* [Task to complete] Your task is to repeat the lines below exactly, excluding any pictures they contain.

* [Data provided]
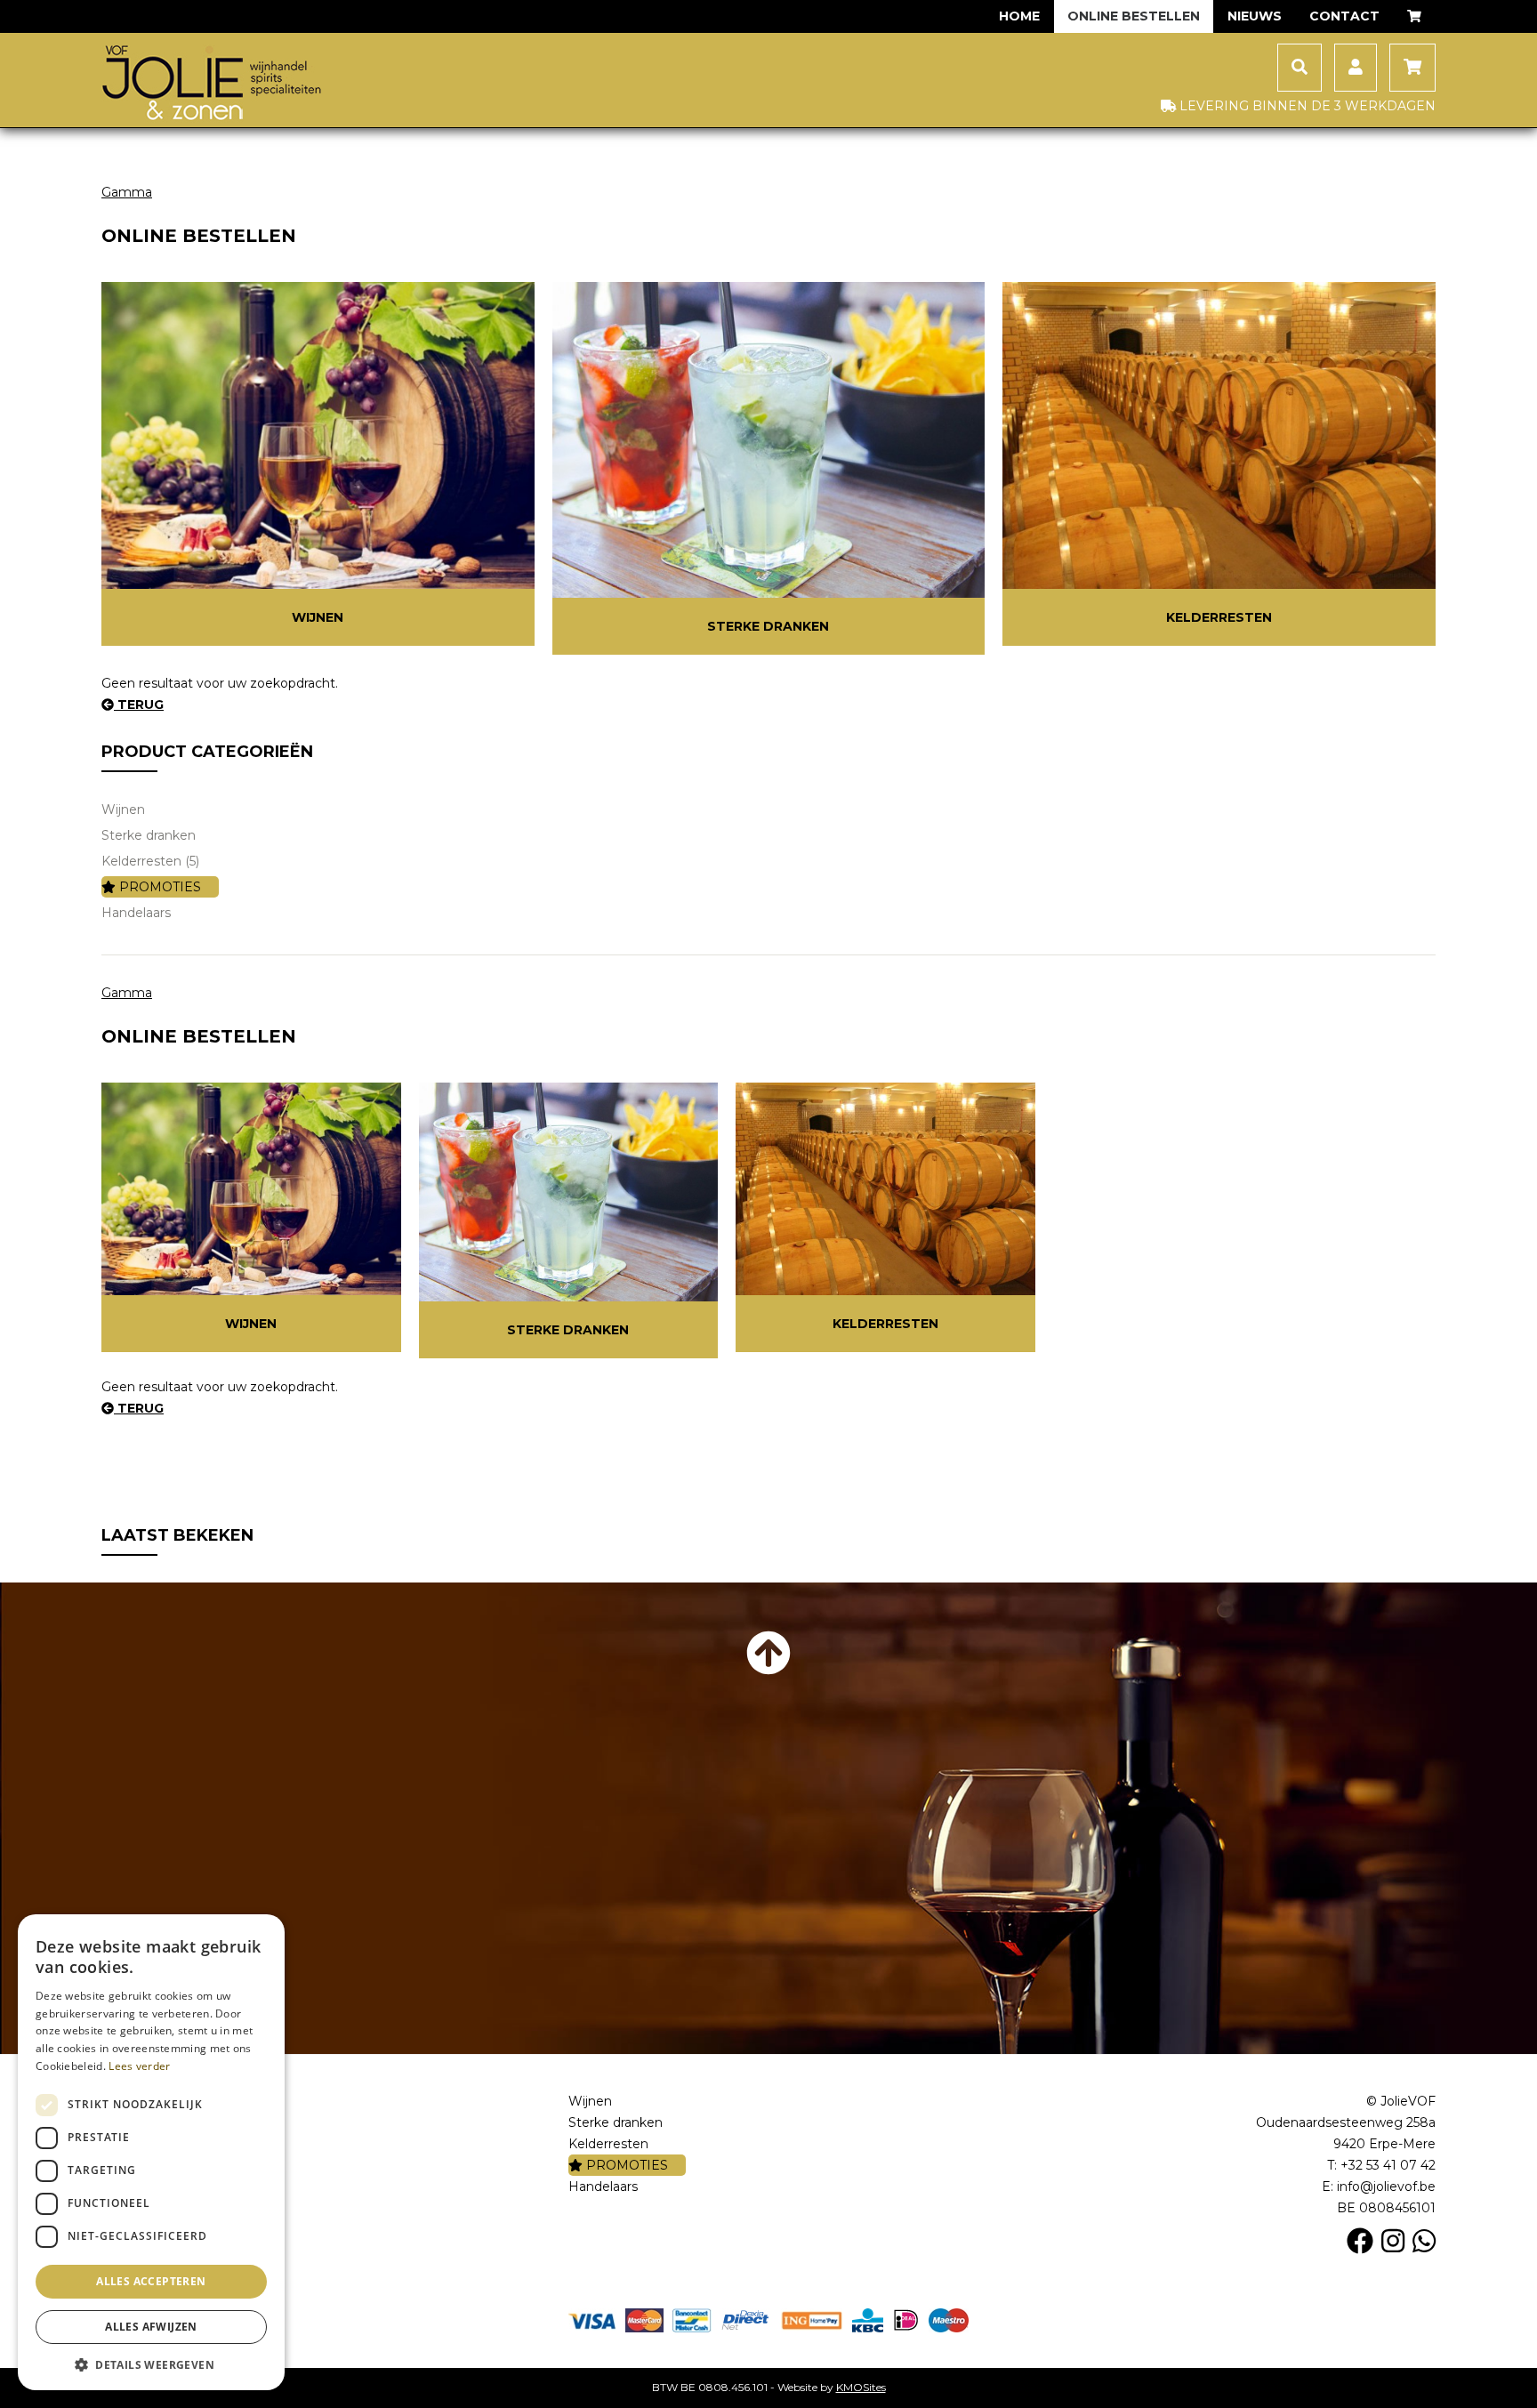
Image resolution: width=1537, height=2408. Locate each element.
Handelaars (136, 913)
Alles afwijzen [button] (151, 2326)
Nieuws (1254, 16)
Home (1019, 16)
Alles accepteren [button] (150, 2281)
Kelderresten (1219, 617)
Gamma (126, 192)
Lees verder (139, 2066)
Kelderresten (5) (150, 861)
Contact (1344, 16)
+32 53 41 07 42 (1388, 2165)
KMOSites (861, 2387)
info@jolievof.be (1386, 2186)
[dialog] (151, 2152)
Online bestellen (1133, 16)
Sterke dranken (768, 626)
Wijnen (317, 617)
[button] (151, 2364)
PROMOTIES (158, 887)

* [Answer space]
Image resolution: width=1537, height=2408. Locate each element.
Handelaars (136, 913)
Alles afwijzen [button] (151, 2326)
Nieuws (1254, 16)
Home (1019, 16)
Alles accepteren [button] (150, 2281)
Kelderresten (1219, 617)
Gamma (126, 192)
Lees verder (139, 2066)
Kelderresten (5) (150, 861)
Contact (1344, 16)
+32 53 41 07 42 (1388, 2165)
KMOSites (861, 2387)
info@jolievof.be (1386, 2186)
[dialog] (151, 2152)
Online bestellen (1133, 16)
Sterke dranken (768, 626)
Wijnen (317, 617)
[button] (151, 2364)
PROMOTIES (158, 887)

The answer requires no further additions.